Data this morning showed inflation was down to 2.8% in the year to April from 3.3% in the year to March – but despite this, mortgage rates are still going up.

NatWest is the first High Street lender to increase rates across its full range, given the ongoing conflict in Iran, and the added Government leadership process, which is bringing further uncertainty to the markets.

From Thursday May 21, the lender is increasing a blanket 0.2% across purchase, remortgage and buy-to-let (BTL) rates.

Suffolk Building Society has also withdrawn all fixed rates and is not replacing them “for now” as lenders struggle to secure funds at reasonable rates.

Brokers said this move was “no shock” due to conflict in the Middle East and a Labour leadership battle causing uncertainty in the markets. 

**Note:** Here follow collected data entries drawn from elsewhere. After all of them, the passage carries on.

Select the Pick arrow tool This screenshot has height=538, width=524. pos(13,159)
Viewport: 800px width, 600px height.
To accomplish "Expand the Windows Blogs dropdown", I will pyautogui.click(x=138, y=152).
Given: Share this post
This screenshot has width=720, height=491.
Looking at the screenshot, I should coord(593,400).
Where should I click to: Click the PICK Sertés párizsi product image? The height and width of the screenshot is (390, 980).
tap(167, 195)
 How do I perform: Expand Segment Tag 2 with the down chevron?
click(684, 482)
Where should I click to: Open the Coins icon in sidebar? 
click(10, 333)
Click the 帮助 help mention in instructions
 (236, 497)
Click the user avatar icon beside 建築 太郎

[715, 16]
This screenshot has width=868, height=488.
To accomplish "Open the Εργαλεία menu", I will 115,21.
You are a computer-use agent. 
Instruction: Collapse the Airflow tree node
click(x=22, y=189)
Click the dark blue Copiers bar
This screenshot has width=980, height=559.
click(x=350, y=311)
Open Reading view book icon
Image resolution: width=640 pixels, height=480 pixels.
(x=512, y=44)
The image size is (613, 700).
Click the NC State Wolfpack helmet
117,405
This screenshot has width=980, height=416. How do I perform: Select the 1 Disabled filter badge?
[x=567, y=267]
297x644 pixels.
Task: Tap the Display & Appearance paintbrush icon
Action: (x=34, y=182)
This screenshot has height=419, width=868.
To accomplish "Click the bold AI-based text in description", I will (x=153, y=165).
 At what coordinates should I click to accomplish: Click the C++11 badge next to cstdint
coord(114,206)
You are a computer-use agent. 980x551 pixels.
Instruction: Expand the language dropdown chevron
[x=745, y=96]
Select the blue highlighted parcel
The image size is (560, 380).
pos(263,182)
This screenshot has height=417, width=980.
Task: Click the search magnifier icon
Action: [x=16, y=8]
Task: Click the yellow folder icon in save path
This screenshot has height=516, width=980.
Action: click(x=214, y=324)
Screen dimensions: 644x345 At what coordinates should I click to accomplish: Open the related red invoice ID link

Inevitable news from NatWest

Justin Moy, Managing Director at Chelmsford-based EHF Mortgages, said the move was “inevitable”.

He added: “Inevitable news from NatWest this morning: the cost of borrowing has increased over the last week or so, not only due to the conflict but also to government unrest, which just spooks the markets even more.

“Uncertainty just drives rates higher and costs borrowers more in the long term. A blanket 0.2% increase across purchase, remortgage and BTL rates is more than enough to make a difference, and just shows that inflation is not the only factor in mortgage pricing.”

Martin Rayner, mortgage broker and financial adviser at Compton Financial Services, urged borrowers to lock down a rate.

He added: “The mortgage market lags wholesale swap rates, so NatWest increasing rates and Suffolk BS axing its fixed rates is no shock. More lenders will follow as funding costs bite hard. Trackers and discounts look cheaper right now and their rate may be appealing.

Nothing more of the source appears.